Andrew Johnston’s latest book of poems, Fits & Starts, was published by Victoria University Press in March 2016. His other books include Sol (2007), Birds of Europe (2000), The Sounds (1996) and How to Talk (1993), which won the 1994 New Zealand Book Award for Poetry. Andrew has lived in France since 1997. After 25 years in journalism, he is now a trainer, editor and consultant for UN agencies and NGOs.
'‘The Otorhinolaryngologist’ was written after a visit to a charming but quite old-fashioned ear, nose and throat specialist. The beginning and the end of the poem are true enough. The bit in the middle tries to evoke the incredible sensation of sitting in a dark room with a lightbulb in your mouth. My psychiatrist says this poem is a very good description of a manic episode.
‘Echo in Limbo’ is a sequence of 26 poems based extremely loosely on the first 26 books of the King James Bible.
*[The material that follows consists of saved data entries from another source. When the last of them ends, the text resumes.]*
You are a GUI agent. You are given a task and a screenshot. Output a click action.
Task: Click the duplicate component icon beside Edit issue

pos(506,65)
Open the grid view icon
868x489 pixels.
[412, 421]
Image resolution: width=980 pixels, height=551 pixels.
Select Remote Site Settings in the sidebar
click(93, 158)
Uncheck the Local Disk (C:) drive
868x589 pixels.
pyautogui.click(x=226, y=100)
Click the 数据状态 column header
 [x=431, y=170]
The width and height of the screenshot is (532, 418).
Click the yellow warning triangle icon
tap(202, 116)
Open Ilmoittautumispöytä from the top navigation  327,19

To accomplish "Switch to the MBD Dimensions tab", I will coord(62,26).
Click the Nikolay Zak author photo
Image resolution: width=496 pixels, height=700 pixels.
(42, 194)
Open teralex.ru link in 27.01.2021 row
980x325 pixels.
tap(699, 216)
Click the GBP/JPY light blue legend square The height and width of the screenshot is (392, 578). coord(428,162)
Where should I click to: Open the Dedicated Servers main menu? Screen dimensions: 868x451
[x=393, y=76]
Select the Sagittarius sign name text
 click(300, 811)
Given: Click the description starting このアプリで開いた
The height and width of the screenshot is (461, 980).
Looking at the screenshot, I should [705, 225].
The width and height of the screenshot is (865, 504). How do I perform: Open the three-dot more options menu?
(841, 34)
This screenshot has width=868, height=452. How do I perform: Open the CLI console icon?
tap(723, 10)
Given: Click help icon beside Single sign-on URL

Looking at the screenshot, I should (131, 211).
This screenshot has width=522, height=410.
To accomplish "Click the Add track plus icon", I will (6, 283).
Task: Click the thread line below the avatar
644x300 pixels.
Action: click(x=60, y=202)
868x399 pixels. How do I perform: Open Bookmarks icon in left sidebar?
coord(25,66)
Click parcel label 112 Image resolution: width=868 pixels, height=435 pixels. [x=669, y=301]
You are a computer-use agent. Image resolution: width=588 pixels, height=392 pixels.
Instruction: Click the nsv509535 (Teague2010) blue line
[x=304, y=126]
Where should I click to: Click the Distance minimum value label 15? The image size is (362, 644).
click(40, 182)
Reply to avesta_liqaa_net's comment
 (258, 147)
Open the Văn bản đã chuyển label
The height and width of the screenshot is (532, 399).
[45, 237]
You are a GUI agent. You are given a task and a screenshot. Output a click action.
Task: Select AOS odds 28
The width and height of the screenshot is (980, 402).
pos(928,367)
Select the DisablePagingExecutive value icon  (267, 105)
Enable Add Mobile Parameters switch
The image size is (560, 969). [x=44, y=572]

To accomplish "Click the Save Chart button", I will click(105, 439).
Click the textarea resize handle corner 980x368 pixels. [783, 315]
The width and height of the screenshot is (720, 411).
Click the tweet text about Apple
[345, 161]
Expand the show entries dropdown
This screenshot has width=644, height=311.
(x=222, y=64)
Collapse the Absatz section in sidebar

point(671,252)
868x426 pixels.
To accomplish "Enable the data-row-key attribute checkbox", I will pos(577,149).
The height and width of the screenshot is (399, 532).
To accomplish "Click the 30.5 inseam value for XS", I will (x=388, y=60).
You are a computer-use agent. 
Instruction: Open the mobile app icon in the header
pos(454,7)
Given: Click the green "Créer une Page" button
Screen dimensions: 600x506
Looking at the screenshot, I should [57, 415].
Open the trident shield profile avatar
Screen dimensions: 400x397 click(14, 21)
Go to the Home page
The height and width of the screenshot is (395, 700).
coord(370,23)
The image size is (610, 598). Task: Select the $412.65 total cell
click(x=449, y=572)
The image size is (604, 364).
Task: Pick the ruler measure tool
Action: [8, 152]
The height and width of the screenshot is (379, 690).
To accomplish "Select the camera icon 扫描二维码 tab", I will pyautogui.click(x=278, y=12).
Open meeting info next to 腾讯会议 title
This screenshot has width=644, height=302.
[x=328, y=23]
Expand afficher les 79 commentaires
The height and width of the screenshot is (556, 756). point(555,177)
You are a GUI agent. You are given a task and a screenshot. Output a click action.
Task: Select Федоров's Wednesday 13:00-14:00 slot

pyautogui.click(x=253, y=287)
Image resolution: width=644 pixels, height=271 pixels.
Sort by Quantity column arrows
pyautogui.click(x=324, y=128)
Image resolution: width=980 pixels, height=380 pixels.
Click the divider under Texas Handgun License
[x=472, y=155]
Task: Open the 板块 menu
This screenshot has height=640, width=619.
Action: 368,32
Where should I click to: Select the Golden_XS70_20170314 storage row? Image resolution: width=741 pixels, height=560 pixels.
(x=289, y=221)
I like the ancient weirdness of the Old Testament, the patchwork of different genres and voices. Rather incongruously, the sequence channels the mythical figure of Echo, the nymph condemned to repeat others’ words, who fell in love with Narcissus and consequently pined away. I often have the sense that something terribly important is missing from my life but I’m not sure what it is. The poem uses Echo’s unrequited love as a way of finding images for that experience.
‘Do You Read Me?’ was started in 2007 when my son Oscar was born. In the radio alphabet (Alpha, Bravo, Charlie, etc) the O word is Oscar and the P word is Papa (which is what he calls me). I’d always loved the words of that alphabet, so I decided to write a poem around each word. I eventually finished the sequence in 2013. To mark my 50th birthday, I made a book of the poems, with illustrations by the artist and designer Sarah Maxey. There were 50 pages, and we made 50 copies, and on my 50th birthday I gave them to my friends. (In 2014 we made a second edition, which you can still get hold of.)